10/10/2018

De quoi la perversité est-elle le nom ?

Le dénommé Jean Batou vient de se fendre dans le "Journal de Solidarités" de deux longues pages dont l'intitulé est : "De quoi Pierre Maudet est-il le nom ?" Il dépeint ce dernier comme "hypnotisé par l'apparat des grands de ce monde", ce qui ne correspond à aucune réalité psychologique pour ceux qui connaissent ce magistrat. Je pense qu'il a des défauts comme tout le monde mais pas précisément ceux-là.

Répétant ce que tout citoyen de gauche dit du rôle de Genève comme plaque tournante d'un négoce international critiquable à bien des égards, il en profite pour insinuer sournoisement que certains de ses acteurs"semblent avoir joué un rôle clé dans la mise au point du voyage controversé aux EAU, en novembre 2015".

De même, c'est un fait que Genève est connue pour son horlogerie et sa joaillerie de luxe qui intéressent la clientèle sélecte des pays du Moyen-orient. On ne voit pas pourquoi un ministre de l'économie de droite brillamment élu devrait s'en désintéresser, de même que des cliniques et des écoles privées.
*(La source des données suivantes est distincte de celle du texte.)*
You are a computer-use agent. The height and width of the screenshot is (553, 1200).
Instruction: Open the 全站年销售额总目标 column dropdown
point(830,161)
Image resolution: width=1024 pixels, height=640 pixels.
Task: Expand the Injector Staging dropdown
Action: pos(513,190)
Pour faire bon poids, il jette ensuite la suspicion sur le déclassement d'un terrain au Grand-Saconnex, situé dans une zone trop polluée pour en faire autre chose que de l'administratif, l'attribution d'un mandat à la société Dnata dûment contrôlée par l'OFAC, etc..

La perversité de l'auteur consiste à partir de faits réels incontestés pour en donner un éclairage tendancieux propre à jeter un maximum de discrédit sur ses victimes, avec un éternel petit sourire satisfait sur les lèvres. Il est bien connu pour cela et depuis longtemps. Ne tombons pas dans ces pièges grossiers. 

La question n'est pas de savoir si on aime ou pas Pierre Maudet, mais d'attendre sereinement le résultat des investigations de la justice, sans se soucier des prétentions de certains justiciers de pacotille.